_Texto para leitura_.
-----
Restrições a conflitos de interesses devem ser específicas.

20/3/2023

No cenário de vacância iminente no Supremo Tribunal Federal do cargo hoje ocupado pelo ministro Ricardo Lewandowski, emergiram questionamentos de natureza ética dirigidos à hipótese de indicação do advogado Cristiano Zanin Martins, que atuou como defensor do presidente Lula em inúmeros processos judiciais.

Em suma, a aventada possibilidade veio a ser objeto de críticas, fundadas em suposições de violação ao princípio da impessoalidade e de conflito de interesses, considerando não apenas o desempenho profissional do advogado em favor do presidente como também a amizade entre ambos. Além disso, surgiram contestações ao pretenso risco à imparcialidade judicial, tendo em vista a alegada identidade ideológica entre presidente e indicado, assim como uma inclinação favorável de Zanin ante à agenda política do atual governo.

Essas ilações de potencial ocorrência de conflito ético resultam de equívocos que desconsideram as implicações objetivas da mutação profissional que sofre um advogado militante ao migrar para a magistratura. Ao despedir-se da profissão, o advogado deixa a condição de representante judicial de seus clientes e encerra os seus vínculos contratuais. Seu compromisso passa a ser com uma atividade de índole distinta, na qual não valem apenas os argumentos de quem o contrata para sustentar interesses.

O juiz decide a partir de uma contraposição de razões e argumentos, destituído da obrigação de exercício parcial de um trabalho técnico. Assumindo função judicial, o antes advogado não mais se obriga a referendar designíos da clientela que possuía. Porém, uma vez guindado ao mister judicial, ressalve-se, deve se afastar —declarando suspeição— do exame de causas que tenha patrocinado ou em relação às quais haja emitido parecer específico. Essa é a praxe habitual, respeitada inclusive pelos ministros do STF, sem que existam contestações relevantes.

Observadas tais contenções, não há impedimento à indicação de advogado ao cargo de ministro do Supremo, nem mesmo quando tenha havido a representação profissional pretérita do próprio presidente da República. Isso porque a noção de conflito de interesses não está relacionada à condição anterior à assunção da função judicial, senão à manutenção contemporânea de relações indevidas durante o exercício da magistratura, ou mesmo ao que diz respeito à possível obtenção de vantagens posteriores ao desligamento da judicatura, em caso de haver sido constituído nesta função algum benefício em prol de quem posteriormente vem compensar a vantagem auferida.

Desse modo, a atuação de Cristiano Zanin Martins como advogado pessoal de Lula não obsta a sua indicação para o cargo de ministro do STF, seja à luz do texto da Constituição, que exige requisitos por ele ostentados (reputação ilibada e notável saber jurídico), seja pela consonância com pressupostos de ética pública, haja vista a inexistência de potencial conflito de interesses no caso concreto.
-----
(Registros de um conjunto de dados de apontamento)
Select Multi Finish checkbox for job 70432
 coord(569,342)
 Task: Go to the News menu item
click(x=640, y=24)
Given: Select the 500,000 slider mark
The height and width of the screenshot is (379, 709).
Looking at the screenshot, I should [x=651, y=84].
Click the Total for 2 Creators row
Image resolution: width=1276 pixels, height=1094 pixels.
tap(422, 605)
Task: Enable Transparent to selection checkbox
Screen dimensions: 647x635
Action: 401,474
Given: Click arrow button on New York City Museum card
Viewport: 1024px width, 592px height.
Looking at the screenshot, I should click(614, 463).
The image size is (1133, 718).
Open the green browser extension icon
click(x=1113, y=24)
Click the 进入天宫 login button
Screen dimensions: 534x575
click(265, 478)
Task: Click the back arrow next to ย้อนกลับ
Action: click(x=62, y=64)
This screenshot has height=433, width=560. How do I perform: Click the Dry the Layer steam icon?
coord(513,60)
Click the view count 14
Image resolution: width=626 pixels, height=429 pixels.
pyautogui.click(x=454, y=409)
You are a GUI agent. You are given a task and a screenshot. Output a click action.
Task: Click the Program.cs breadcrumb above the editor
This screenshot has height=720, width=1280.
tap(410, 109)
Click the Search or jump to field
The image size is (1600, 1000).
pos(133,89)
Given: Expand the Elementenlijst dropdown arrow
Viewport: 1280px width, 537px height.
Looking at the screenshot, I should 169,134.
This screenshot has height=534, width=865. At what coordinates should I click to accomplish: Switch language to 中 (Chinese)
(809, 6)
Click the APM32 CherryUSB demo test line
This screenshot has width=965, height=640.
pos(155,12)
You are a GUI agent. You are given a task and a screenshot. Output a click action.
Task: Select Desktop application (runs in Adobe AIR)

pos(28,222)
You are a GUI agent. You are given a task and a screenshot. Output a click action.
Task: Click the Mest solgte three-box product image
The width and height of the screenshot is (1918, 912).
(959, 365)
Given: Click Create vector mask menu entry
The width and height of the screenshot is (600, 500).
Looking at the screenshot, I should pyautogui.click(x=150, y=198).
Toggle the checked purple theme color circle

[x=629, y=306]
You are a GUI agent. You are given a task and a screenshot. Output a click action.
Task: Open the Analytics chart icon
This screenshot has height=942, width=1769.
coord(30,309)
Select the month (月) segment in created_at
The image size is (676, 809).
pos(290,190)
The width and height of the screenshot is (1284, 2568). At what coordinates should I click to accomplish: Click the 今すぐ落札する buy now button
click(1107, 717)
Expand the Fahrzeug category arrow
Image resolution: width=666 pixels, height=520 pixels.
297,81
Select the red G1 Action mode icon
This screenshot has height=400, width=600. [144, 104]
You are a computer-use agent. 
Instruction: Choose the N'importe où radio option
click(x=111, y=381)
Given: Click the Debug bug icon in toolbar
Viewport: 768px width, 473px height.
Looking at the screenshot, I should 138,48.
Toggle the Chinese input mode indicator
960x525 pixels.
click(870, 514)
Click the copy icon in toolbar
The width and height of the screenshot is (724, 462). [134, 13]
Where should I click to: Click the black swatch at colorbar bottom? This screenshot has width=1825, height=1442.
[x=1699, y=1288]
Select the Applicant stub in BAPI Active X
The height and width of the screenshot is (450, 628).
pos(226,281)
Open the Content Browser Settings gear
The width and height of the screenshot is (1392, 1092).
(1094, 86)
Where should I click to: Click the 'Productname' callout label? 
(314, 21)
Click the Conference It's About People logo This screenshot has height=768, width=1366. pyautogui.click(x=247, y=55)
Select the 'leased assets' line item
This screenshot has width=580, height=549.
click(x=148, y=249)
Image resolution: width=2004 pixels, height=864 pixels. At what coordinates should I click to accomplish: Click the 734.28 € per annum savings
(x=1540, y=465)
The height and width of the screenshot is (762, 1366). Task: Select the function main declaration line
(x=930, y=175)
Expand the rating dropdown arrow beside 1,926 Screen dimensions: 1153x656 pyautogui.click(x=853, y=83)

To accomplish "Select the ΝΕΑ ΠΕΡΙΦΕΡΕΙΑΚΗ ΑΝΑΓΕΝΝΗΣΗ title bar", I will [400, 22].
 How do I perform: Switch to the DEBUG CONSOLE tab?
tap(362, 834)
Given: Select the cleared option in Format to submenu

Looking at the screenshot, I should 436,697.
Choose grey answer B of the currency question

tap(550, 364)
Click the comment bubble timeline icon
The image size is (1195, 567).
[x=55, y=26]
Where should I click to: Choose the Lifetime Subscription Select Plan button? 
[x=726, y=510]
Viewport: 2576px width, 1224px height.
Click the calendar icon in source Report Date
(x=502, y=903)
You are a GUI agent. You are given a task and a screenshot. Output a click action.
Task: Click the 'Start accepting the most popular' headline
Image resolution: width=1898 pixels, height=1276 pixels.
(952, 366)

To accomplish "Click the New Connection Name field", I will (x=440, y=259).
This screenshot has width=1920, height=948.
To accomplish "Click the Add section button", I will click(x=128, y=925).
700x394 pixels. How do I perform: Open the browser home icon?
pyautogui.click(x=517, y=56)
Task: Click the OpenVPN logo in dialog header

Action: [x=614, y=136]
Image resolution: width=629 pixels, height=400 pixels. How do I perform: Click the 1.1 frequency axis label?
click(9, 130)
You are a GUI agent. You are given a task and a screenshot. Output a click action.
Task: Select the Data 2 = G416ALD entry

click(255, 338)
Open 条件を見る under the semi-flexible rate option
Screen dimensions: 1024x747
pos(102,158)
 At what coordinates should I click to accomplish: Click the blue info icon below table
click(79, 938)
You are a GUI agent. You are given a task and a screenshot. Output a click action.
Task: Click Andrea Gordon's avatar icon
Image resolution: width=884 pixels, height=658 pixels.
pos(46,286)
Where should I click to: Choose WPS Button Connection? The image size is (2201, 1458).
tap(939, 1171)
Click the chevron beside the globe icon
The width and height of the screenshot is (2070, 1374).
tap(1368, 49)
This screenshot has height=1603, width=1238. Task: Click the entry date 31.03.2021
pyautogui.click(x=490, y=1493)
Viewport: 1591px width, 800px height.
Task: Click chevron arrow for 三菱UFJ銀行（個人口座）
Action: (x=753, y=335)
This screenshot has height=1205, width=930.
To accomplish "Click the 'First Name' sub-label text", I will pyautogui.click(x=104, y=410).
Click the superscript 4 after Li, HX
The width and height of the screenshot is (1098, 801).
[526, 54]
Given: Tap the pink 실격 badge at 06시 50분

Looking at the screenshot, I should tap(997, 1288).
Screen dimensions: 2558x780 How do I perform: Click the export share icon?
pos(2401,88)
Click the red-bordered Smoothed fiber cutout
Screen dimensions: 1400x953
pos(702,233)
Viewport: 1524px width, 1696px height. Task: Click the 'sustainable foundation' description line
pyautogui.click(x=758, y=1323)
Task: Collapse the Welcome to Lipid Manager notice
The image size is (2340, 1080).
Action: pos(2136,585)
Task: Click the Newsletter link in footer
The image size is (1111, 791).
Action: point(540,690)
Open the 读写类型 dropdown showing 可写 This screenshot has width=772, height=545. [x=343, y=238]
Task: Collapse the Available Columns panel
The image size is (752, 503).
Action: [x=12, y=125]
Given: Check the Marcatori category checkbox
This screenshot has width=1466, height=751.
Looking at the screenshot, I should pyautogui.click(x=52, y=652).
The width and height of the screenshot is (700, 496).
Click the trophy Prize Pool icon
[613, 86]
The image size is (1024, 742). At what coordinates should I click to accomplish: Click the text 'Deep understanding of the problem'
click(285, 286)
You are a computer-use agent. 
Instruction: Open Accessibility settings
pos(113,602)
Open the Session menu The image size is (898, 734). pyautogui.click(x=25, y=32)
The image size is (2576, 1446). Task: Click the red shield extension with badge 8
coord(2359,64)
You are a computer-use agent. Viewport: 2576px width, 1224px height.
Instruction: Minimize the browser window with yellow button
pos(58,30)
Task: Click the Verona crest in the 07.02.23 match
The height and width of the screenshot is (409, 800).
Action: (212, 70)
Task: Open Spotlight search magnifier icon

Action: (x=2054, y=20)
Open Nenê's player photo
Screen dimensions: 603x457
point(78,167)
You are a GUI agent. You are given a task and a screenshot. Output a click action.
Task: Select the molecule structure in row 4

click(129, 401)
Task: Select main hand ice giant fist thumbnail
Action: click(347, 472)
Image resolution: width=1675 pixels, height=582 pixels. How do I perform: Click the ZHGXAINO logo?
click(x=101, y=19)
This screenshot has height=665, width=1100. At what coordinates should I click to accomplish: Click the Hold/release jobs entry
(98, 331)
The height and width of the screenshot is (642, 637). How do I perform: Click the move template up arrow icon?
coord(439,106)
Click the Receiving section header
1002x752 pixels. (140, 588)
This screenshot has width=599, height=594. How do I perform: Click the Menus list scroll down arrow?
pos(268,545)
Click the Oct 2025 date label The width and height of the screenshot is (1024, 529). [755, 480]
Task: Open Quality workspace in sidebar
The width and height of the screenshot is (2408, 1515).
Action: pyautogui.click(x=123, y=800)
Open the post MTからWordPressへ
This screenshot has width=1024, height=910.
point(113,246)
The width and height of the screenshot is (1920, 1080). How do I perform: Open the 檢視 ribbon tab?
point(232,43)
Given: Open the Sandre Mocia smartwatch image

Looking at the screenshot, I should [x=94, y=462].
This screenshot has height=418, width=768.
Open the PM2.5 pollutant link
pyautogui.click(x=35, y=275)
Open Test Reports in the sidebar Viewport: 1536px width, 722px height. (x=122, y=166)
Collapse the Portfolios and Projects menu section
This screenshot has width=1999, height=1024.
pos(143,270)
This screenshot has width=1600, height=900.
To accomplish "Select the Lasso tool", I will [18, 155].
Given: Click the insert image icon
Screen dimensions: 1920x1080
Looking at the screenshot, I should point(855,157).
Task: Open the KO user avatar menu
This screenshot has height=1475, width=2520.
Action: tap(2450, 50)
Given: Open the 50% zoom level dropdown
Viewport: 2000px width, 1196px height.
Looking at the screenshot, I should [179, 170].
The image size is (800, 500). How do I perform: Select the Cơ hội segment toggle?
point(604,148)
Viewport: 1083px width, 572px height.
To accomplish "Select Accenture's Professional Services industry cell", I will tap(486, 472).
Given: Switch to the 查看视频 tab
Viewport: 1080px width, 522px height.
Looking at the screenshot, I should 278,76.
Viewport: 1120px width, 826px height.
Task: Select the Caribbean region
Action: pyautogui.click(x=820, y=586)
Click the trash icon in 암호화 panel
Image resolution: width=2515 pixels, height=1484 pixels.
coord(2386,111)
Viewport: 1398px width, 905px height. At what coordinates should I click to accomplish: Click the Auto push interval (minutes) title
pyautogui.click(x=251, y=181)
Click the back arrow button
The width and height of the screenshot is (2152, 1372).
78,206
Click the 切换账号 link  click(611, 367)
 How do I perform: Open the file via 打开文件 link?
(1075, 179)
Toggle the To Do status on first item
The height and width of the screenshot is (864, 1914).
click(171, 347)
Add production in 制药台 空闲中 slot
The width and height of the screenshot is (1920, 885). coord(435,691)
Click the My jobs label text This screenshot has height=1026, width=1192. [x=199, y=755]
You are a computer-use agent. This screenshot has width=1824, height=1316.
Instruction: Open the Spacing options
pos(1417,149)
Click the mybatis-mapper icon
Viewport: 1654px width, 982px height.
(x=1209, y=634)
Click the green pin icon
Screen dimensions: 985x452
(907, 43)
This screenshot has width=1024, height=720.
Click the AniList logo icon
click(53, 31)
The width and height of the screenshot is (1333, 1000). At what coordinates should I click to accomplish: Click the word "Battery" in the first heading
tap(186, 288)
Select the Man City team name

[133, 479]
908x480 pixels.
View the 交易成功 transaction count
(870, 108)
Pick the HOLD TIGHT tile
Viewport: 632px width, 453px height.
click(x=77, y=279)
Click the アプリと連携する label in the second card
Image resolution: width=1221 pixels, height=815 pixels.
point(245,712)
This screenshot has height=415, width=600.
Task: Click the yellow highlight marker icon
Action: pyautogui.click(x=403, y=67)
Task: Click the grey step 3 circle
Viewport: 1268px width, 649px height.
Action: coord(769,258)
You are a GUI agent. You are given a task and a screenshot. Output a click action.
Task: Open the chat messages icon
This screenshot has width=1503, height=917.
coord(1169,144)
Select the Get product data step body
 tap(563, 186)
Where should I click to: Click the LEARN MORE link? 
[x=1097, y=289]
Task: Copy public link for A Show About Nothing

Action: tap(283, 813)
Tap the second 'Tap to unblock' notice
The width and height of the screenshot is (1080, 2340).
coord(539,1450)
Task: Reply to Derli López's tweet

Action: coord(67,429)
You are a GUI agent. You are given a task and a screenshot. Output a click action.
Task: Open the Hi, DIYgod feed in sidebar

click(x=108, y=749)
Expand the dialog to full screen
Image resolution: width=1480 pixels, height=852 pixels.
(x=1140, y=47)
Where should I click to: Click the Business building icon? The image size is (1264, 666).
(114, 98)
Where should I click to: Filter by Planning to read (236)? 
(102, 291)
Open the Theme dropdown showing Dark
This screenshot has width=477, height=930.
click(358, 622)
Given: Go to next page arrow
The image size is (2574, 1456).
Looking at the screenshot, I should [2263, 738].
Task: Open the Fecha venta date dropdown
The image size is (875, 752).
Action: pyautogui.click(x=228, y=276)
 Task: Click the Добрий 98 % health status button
-----
_Detalhes da tarefa_.
No texto sobre conflitos de interesses, transcreva o trecho de "Restrições a conflitos" até "do atual governo.", substituindo "Supremo Tribunal Federal" por "STF".

_Solução_.
Restrições a conflitos de interesses devem ser específicas.

20/3/2023

No cenário de vacância iminente no STF do cargo hoje ocupado pelo ministro Ricardo Lewandowski, emergiram questionamentos de natureza ética dirigidos à hipótese de indicação do advogado Cristiano Zanin Martins, que atuou como defensor do presidente Lula em inúmeros processos judiciais.

Em suma, a aventada possibilidade veio a ser objeto de críticas, fundadas em suposições de violação ao princípio da impessoalidade e de conflito de interesses, considerando não apenas o desempenho profissional do advogado em favor do presidente como também a amizade entre ambos. Além disso, surgiram contestações ao pretenso risco à imparcialidade judicial, tendo em vista a alegada identidade ideológica entre presidente e indicado, assim como uma inclinação favorável de Zanin ante à agenda política do atual governo.